In earlier iterations of this design, I had the effect and the shader as one single unit. It became clear that separating the two made much more sense. How the lights flash and change really has nothing to do with what color is underneath. You get much more variety by making them two separate entities.

Ultimately, we want an easy way to express color themes and - separately - an easy way to express how the colors within a theme are transitioned over time. Let's explore each of these classes in more detail.

The Shader Class

The Shader class is meant to represent a gradient of colors. By leveraging the popular builder pattern we can easily create very complex and evocative color systems. Here's some pseudo-code to demonstrate one such shader.

let RetroFuturistic = color(255, 70, 173)
    .transition_to(255, 0, 0)
    .transition_to(115, 6, 121)
    .transition_to(4, 110, 106)
    .transition_to(255, 255, 0)
    .transition_to(255, 70, 173);

The resulting gradient, which I call Retro Futuristic, is extremely rad in practice and looks like this:

Using just this concept of gradients, we can express many different themes. For example, in a recent project of mine some of the themes that I created using this method include:

  • Doctor Who
  • R2D2
  • Lunar New Year
  • Halloween
  • Pokemon
  • Valentines Day
  • Pirate

Gradients are a very powerful mechanism and if you choose the right colors they can evoke nostalgia and emotion. (To see the full list of my personal shaders, check out this file)

=== Data shown ===

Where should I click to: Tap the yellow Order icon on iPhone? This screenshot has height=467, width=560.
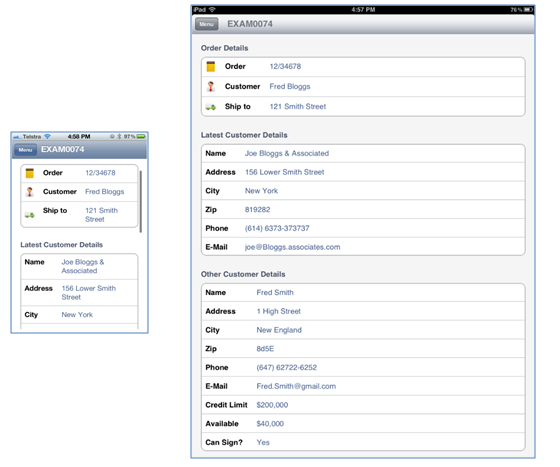[30, 173]
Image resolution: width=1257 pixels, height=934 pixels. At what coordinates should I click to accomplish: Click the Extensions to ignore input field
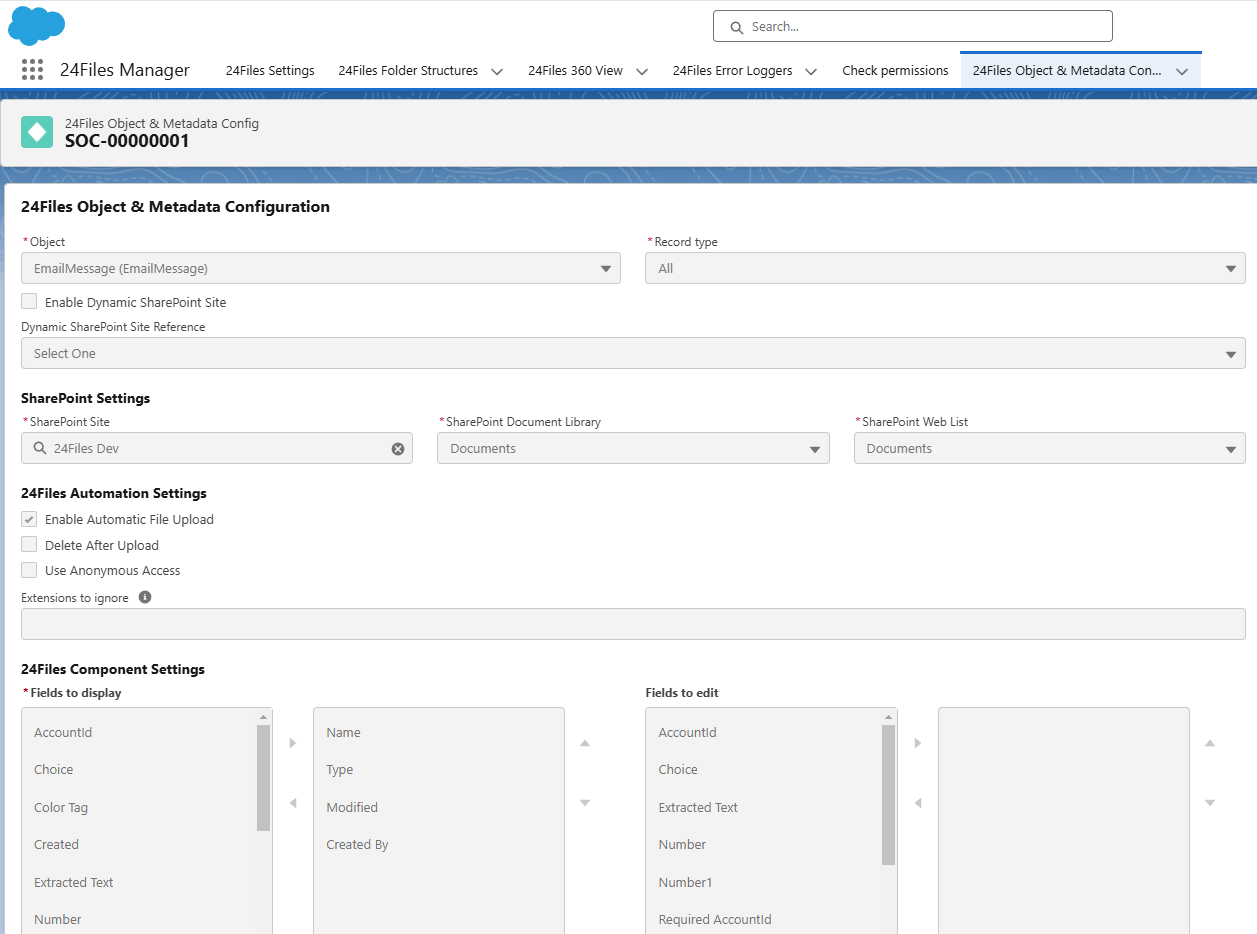[633, 624]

=== Tasks for this exercise ===
1. In the write-up on lighting effects and shaders, take the passage starting with "The Shader class is" and going on through "color(255, 70, 173)", and write it out again with "builder pattern" replaced by "fluent interface".
2. Summarize the write-up on lighting effects and shaders in two sentences.

=== Per-task answers ===
1.
The Shader class is meant to represent a gradient of colors. By leveraging the popular fluent interface we can easily create very complex and evocative color systems. Here's some pseudo-code to demonstrate one such shader.

let RetroFuturistic = color(255, 70, 173)

2. The design separates the effect, which governs how the lights flash and change, from the shader, which supplies the colors, because keeping them as two entities gives much more variety. The Shader class represents a gradient of colors built with the builder pattern, and such gradients can express many different themes and evoke nostalgia and emotion.